Hoewel het enkel ging om de flash van een fototoestel, leek het of de tijd een eeuw had stilgestaan. In de weinige ogenblikken dat zijn ogen nodig hadden om het zicht weer te krijgen, realiseerde Joseph zich dat hij bliksemsnel moest handelen. Hij greep zijn zaklamp. Jammer genoeg was de voordeur gesloten, zodat hij door het geknoei met zijn sleutel de kans verspeelde om de fotograaf direct bij de kraag te vatten.

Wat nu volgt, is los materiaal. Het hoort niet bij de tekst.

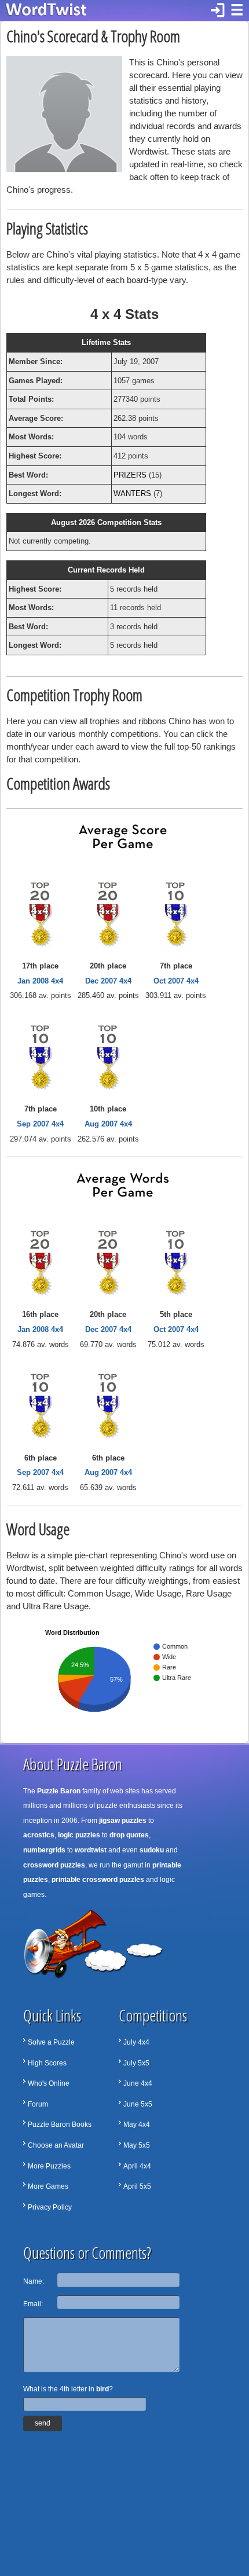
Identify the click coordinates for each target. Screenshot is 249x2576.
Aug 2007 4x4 (108, 1124)
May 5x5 (136, 2145)
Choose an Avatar (56, 2145)
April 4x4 (137, 2166)
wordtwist (91, 1850)
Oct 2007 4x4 (176, 981)
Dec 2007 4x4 (108, 981)
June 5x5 (137, 2104)
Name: (33, 2281)
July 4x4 (136, 2042)
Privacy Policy (50, 2207)
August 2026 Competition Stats (106, 522)
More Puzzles (49, 2166)
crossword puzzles (54, 1865)
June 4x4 (137, 2083)
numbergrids (44, 1850)
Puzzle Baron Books (59, 2124)
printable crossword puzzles (98, 1880)
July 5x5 (136, 2063)
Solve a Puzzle (51, 2042)
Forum (38, 2104)
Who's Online (48, 2083)
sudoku (152, 1850)
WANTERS (132, 493)
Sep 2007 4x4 (40, 1124)
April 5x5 (137, 2186)
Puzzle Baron (58, 1791)
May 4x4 (136, 2124)
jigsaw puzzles (123, 1821)
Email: (33, 2304)
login (217, 10)
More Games (48, 2186)
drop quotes (129, 1835)
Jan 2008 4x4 (40, 981)
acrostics (38, 1835)
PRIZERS (130, 475)
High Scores (47, 2063)
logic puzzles (79, 1835)
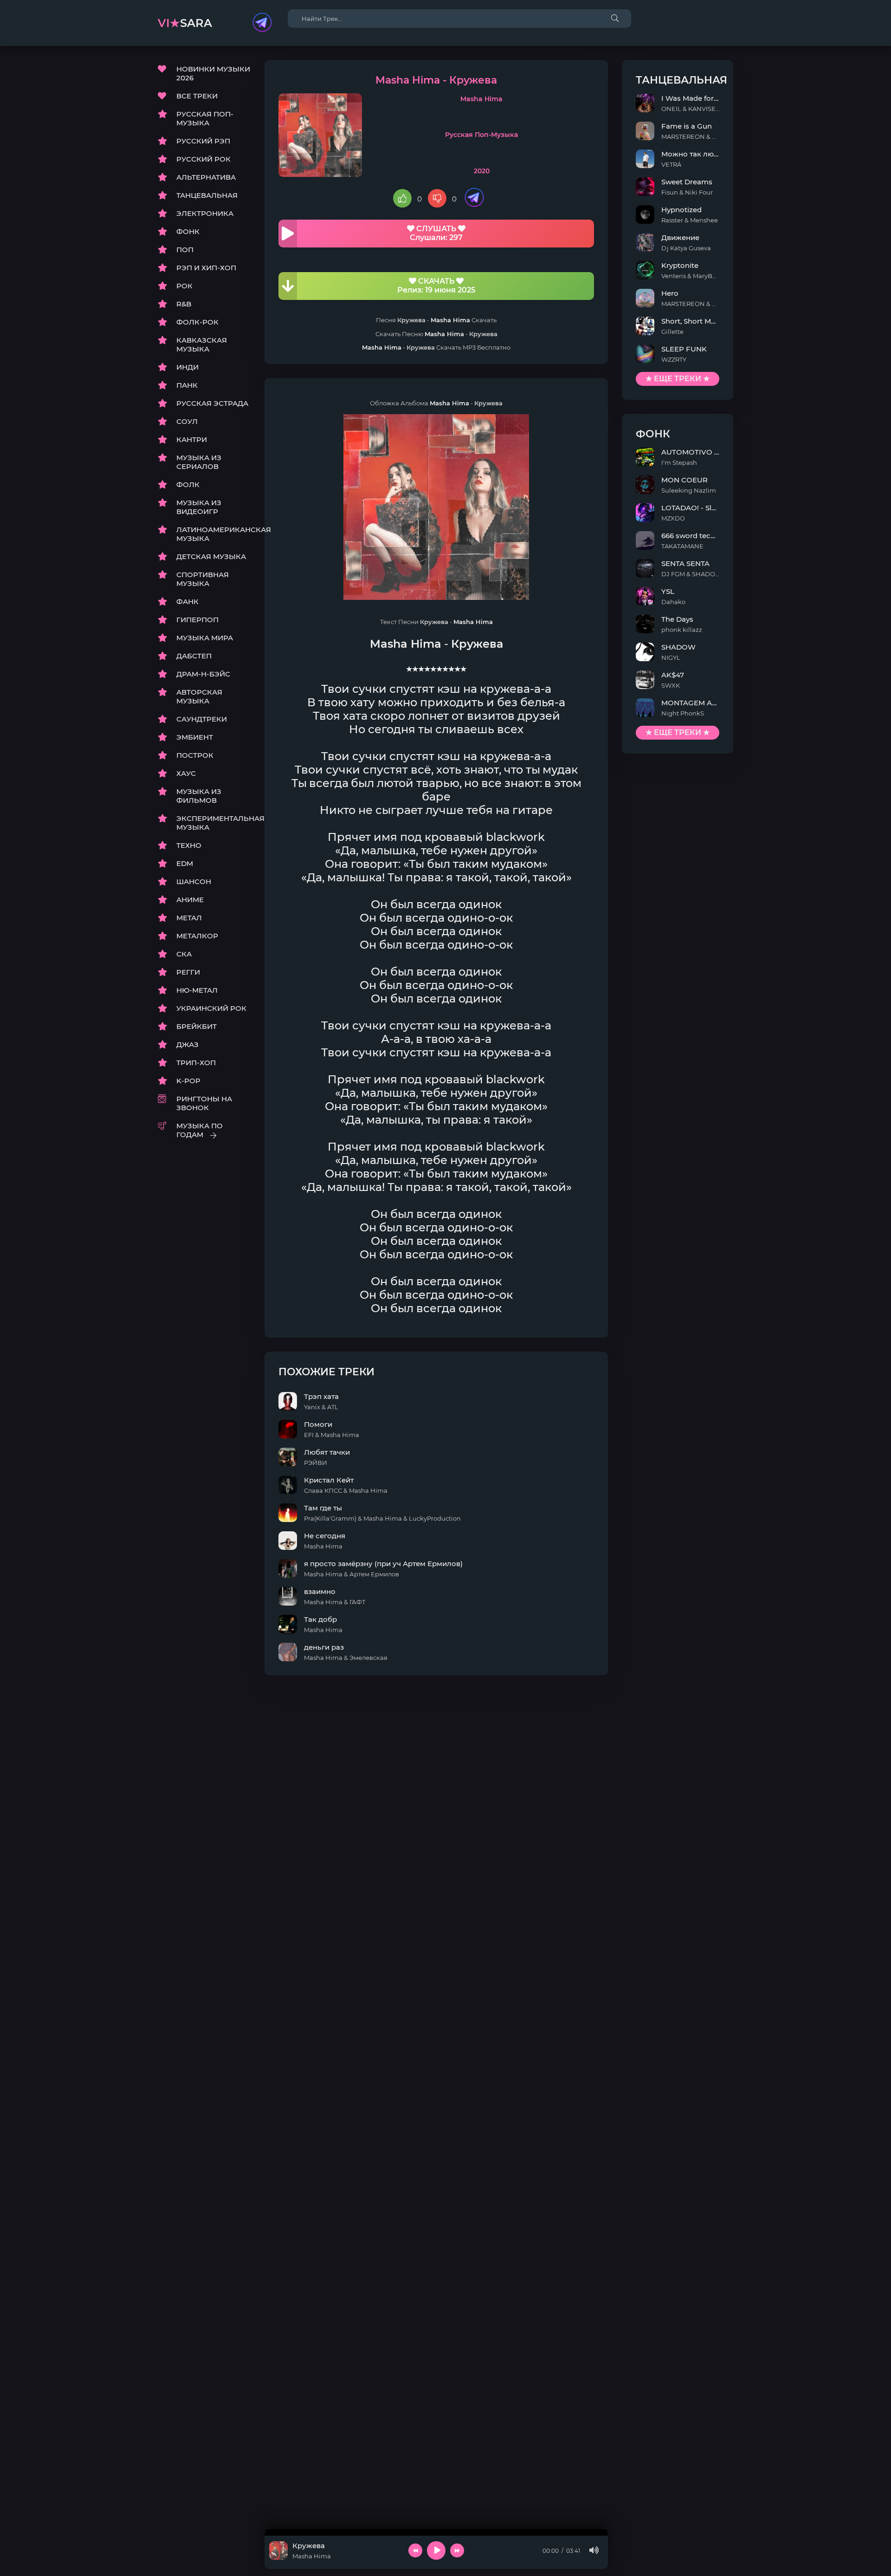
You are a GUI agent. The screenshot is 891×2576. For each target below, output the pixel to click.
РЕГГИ (188, 972)
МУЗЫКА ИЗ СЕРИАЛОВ (198, 462)
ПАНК (187, 385)
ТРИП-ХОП (196, 1062)
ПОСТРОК (194, 755)
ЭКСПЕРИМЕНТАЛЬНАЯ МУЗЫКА (213, 823)
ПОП (185, 249)
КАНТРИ (191, 439)
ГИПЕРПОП (197, 619)
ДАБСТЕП (194, 655)
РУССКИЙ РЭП (203, 141)
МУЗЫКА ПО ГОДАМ (199, 1130)
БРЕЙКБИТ (196, 1026)
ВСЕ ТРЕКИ (197, 95)
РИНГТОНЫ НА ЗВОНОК (204, 1103)
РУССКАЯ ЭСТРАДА (212, 403)
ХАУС (186, 773)
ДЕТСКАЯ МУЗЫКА (211, 556)
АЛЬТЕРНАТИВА (206, 177)
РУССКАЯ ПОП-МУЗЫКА (204, 118)
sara (185, 23)
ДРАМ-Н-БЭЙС (203, 674)
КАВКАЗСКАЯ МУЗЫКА (201, 344)
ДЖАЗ (187, 1044)
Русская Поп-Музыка (481, 134)
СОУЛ (187, 421)
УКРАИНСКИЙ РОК (211, 1008)
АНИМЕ (190, 899)
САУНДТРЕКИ (201, 719)
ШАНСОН (193, 881)
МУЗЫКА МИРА (204, 637)
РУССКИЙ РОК (203, 159)
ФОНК (188, 231)
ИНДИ (187, 367)
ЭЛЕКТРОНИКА (204, 213)
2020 (482, 171)
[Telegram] (262, 23)
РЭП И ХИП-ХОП (206, 267)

Buiten kwamen de mistbanken dik aanzetten. Hij ontdekte voetsporen bij het venster en liep verder, alsof hij door een onzichtbare draad aan het schijnsel uit zijn zaklantaarn was verbonden. De sporen leidden naar het bos met de zwarte stammen. Bij het uitknippen van zijn lamp, zag hij voor zich uit een lichtje bewegen. Jammer genoeg doofde het toen hij ongeveer ter plaatse kwam. Op de tast vooruitgaand lukte het hem geen twijgje te verroeren, geen takje te breken. Buiten het zacht ruisen van de wind tussen de bomen heerste er volkomen rust. Dadelijk zou hij zijn eigen zoeklicht in het rond sturen en oog in oog met de onbekende staan. Hij zou het fototoestel uit diens handen schoppen, de film eruit gooien. Maar precies op het moment dat hij de lamp aanstak, werd hijzelf met voornemen en al tegen de grond gekwakt. Zijn achterhoofd kreeg een flinke dreun.

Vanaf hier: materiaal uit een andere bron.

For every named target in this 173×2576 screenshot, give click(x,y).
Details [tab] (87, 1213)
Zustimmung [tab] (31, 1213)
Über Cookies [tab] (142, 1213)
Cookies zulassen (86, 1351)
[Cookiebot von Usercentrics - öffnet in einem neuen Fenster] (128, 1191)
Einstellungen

Met het gezicht diep in de dennennaalden kwam hij tot bewustzijn. Hij wentelde zich op de rug en kroop versuft overeind. De slag had hem verdoofd. Zijn kop kon niet meer denken. Zonder zaklamp en zich bewust van zijn gehijg, het gestrompel en zijn gebalde vuisten, klaar om de belager op zijn smoel te geven, keerde hij op zijn stappen terug. Hij zou Kitty eens flink aanpakken. Dacht zij hem af te persen? Buiten zijn woning, waarop hij nog vijf jaar moest afbetalen, bezat hij geen cent.

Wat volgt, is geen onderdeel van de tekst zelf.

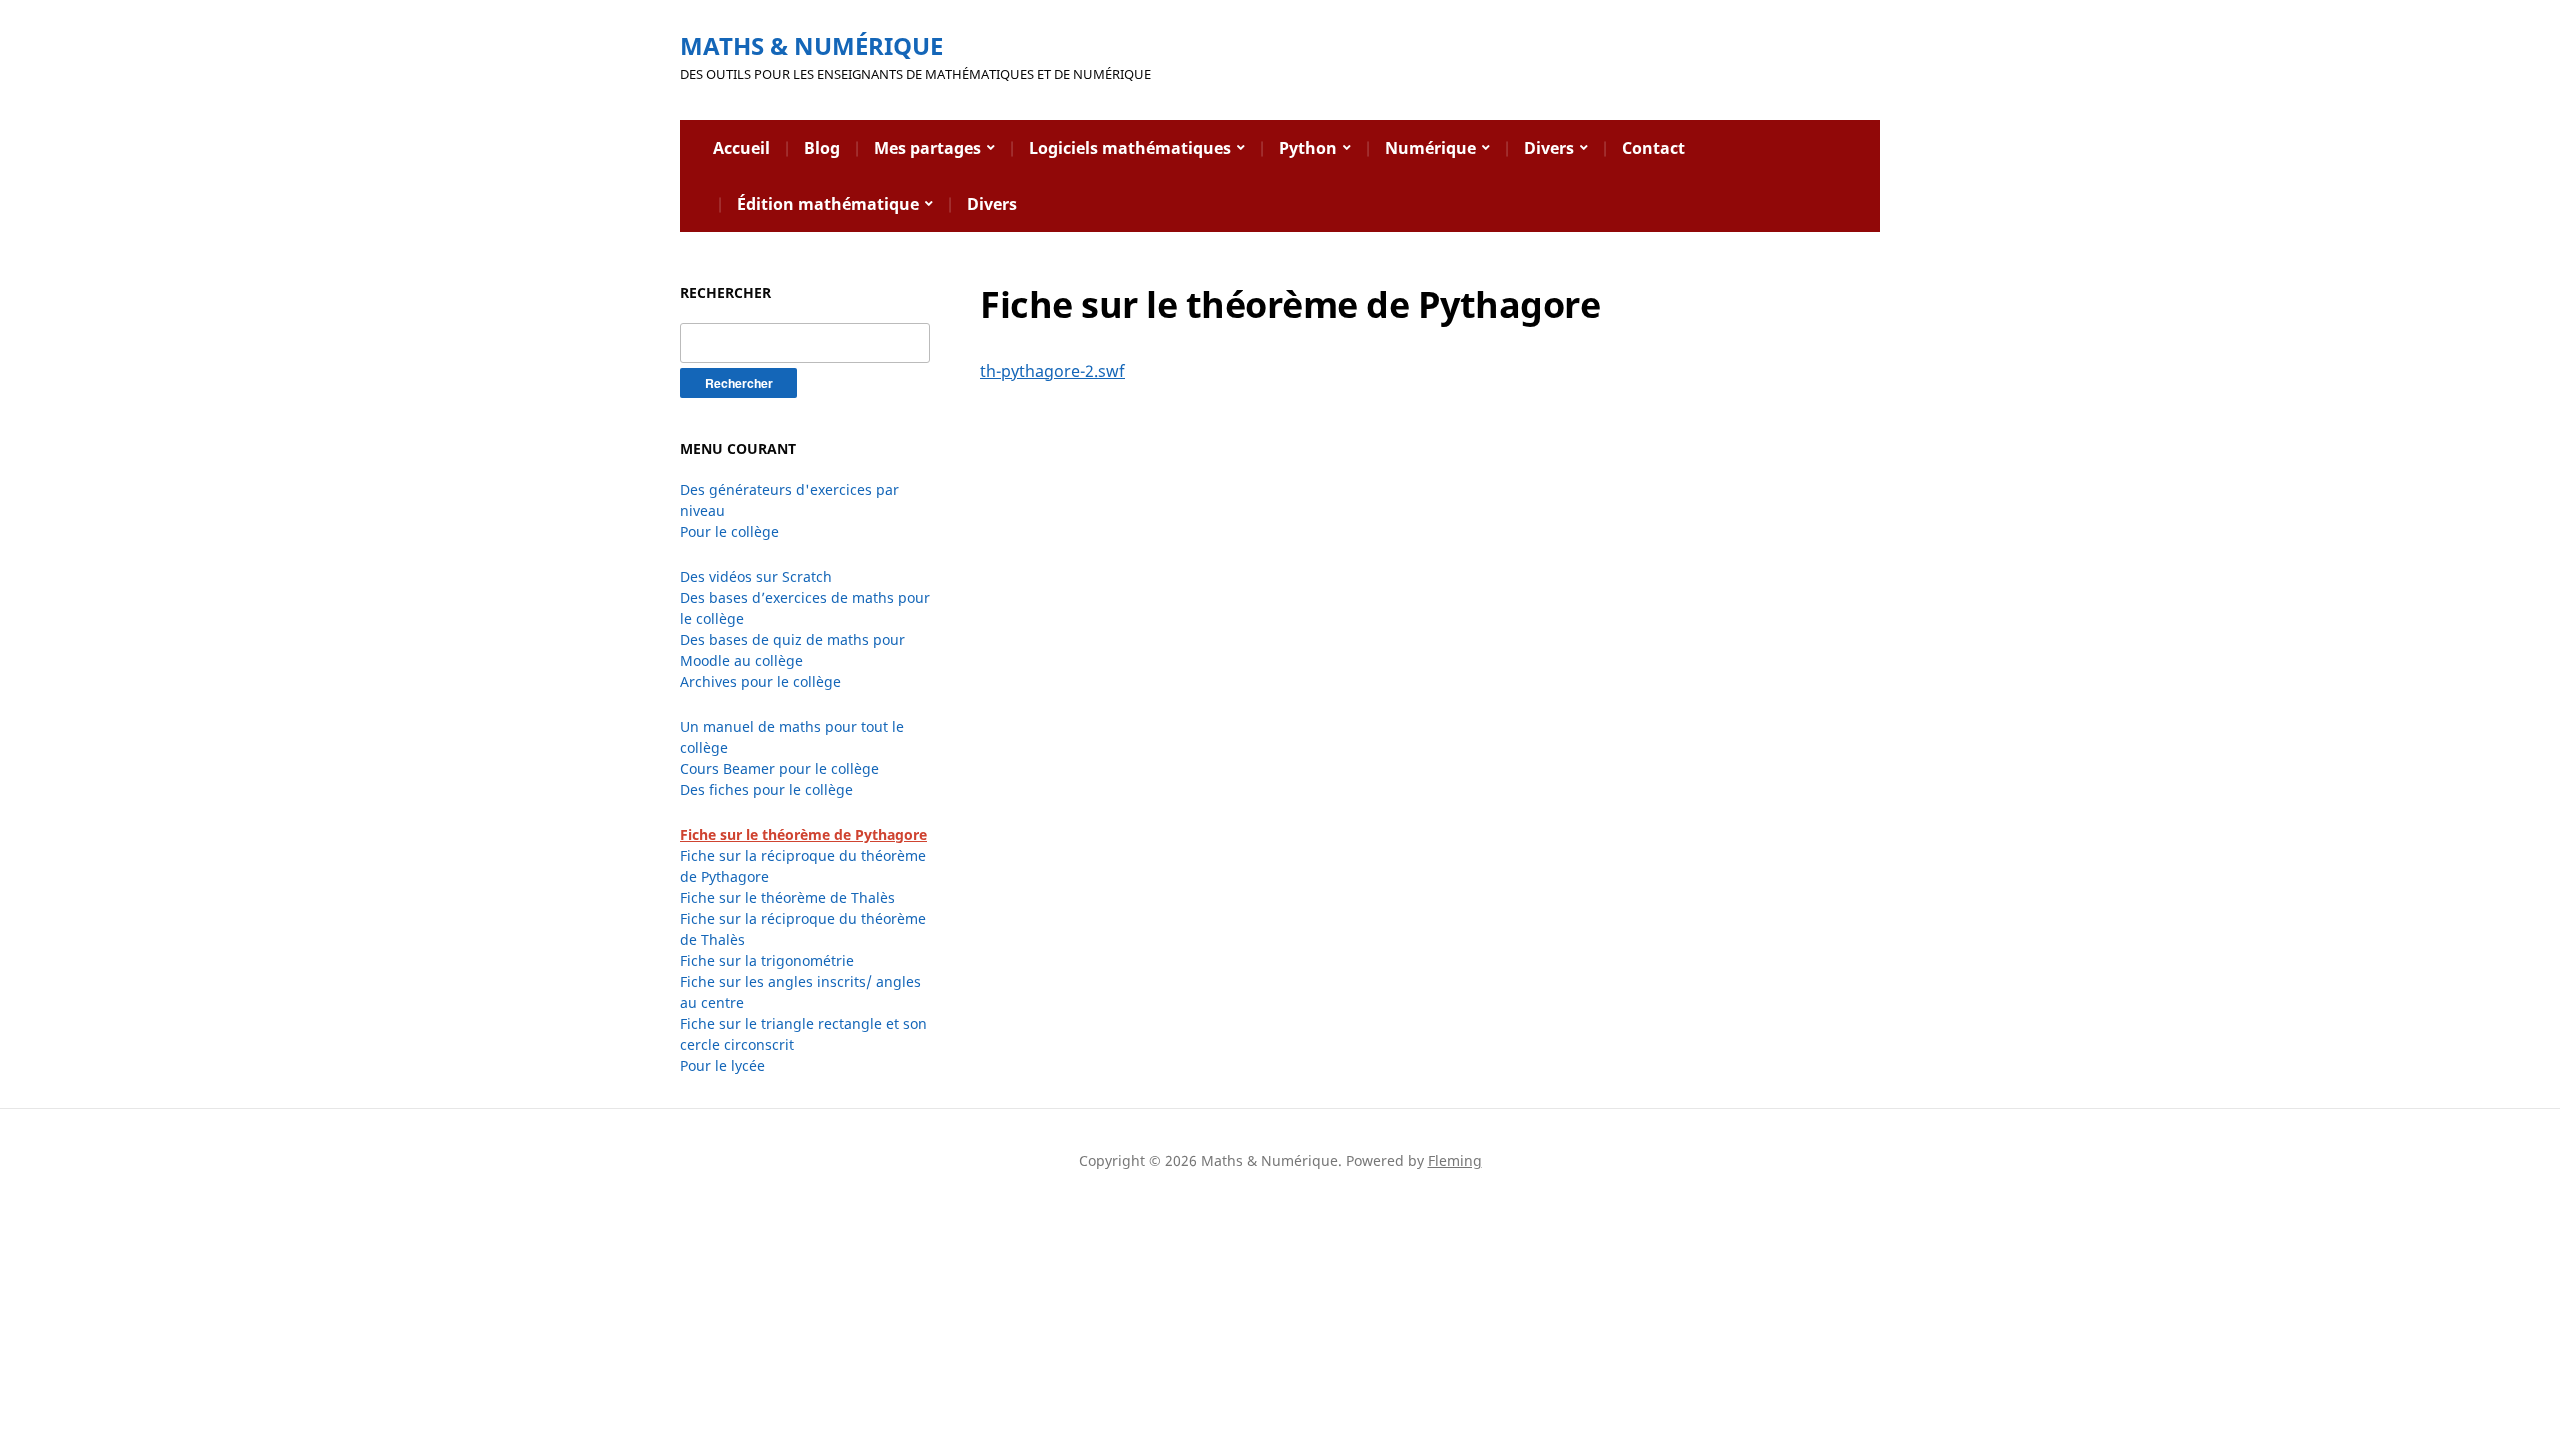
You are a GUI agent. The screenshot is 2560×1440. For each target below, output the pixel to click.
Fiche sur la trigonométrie (767, 960)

Een volle maan scheen over de open plek en het peperkoeken huisje. Het licht was gedoofd en de deur stond wijd open: alles gereed voor een tweede hinderlaag. Ik moet die foto hebben, hijgde hij in gedachten. Die foto, of ik vermoord haar!
Hij stelde zich voor hoe Kitty de opname met een uitdagende lach voor zijn voeten zou gooien. Zich ervan vergewissend aan welke verwoesting zijn huwelijk ten prooi kon vallen, bekeek hij het tafereel vanuit de hoek van de onbekende fotograaf en met de ogen van Isabelle. Choquerend, inderdaad! Joseph zou hem in duizend stukjes scheuren. In zijn oren klonk opnieuw Kitty’s hese lach, diep vanuit haar keel, en zag hij haar als in een droom een tweede foto naar hem toeschuiven, en een derde, groter nog dan zijn eigen foto's in de bruine briefomslag aan de oude Derycke; zoveel dat hij ze niet meer kon tellen, en elke foto aanstootgevender nog dan de vorige.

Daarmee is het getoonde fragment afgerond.